Thursday, April 18, 2013

Where'd You Go, Bernadette by Maria Semple

The style of this book was a little different, but once I got started I couldn't put it down.  Bernadette is a former architect from LA who is now a wife and mother living in Seattle.  She hates Seattle and its natives so much that she has become virtually housebound - hiring a virtual assistant in India to carry out the most mundane tasks.  She becomes overwhelmed when she agrees to take a trip to Antarctica with her family to celebrate her daughter's perfect grades.  Planning the trip through her virtual assistant, as well as a dispute with a neighbour over her decrepit house's impact on the adjoining property, causes her to flee, leaving her 14 year old daughter to piece together where she's gone.  She does this based on an envelope, sent to her anonymously, containing e-mails and other correspondence between her parents, the virtual assistant, the neighbour and others.  Through these materials she also learns pieces of her mother's history that had not previously been shared with her - such as why the family left LA.  Much of the book consists of this correspondence - together with Bee's (the daughter) commentary on them and events surrounding them.  I was sucked in quickly and as anxious as Bee to figure it all out.  An easy and engaging read.

Tuesday, April 9, 2013

419 by Will Ferguson


Yet another book deserving of the Giller Prize, in my opinion.  Ferguson expertly brings together several seemingly unrelated stories to illustrate the dangers of fraudulent internet scams and the havoc they can bring to both the victims and the minor players in the schemes.

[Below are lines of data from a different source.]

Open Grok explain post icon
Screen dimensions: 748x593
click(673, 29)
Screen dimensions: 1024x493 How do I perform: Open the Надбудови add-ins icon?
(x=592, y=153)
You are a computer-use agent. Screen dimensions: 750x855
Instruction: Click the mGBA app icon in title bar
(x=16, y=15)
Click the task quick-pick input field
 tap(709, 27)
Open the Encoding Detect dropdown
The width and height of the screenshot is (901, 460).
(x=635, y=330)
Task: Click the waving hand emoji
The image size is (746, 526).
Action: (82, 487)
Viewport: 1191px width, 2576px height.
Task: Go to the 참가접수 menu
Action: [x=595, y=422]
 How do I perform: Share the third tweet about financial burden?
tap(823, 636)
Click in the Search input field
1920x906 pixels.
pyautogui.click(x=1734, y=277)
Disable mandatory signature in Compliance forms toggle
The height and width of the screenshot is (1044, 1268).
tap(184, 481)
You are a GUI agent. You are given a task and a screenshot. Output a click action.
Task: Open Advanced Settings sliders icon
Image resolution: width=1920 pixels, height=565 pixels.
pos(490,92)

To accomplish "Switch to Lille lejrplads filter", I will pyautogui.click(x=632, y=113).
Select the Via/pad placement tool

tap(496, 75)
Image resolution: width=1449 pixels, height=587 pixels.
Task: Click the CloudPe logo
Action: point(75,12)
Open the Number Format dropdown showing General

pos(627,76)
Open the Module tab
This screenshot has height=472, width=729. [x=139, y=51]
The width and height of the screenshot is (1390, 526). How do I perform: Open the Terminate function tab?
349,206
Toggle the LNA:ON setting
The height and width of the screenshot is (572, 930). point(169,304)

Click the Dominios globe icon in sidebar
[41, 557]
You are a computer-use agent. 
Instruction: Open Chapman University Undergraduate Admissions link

The four main stories at the start are about Laura Curtis, a Calgary based editor whose father has died in a horrific car crash.  With the intervention of the police and the life insurance company, she slowly accepts that her father committed suicide after falling victim to a Nigerian internet fraud.  The title, 419, is the short form for these frauds, apparently based on the section of the Nigerian criminal legislation that prohibits them (with little effect).  Laura launches her own plan to find the perpetrators of the fraud and exact revenge - becoming quite ruthless in her own right.

We also hear the story of Winston, the original perpetrator of the fraud.  He's a small time petty thief, desperate to earn sufficient money to escape Nigeria.  But his life is complicated when he becomes successful at his swindling and is "taken under the wing" of a sickly, but deadly, organized crime boss.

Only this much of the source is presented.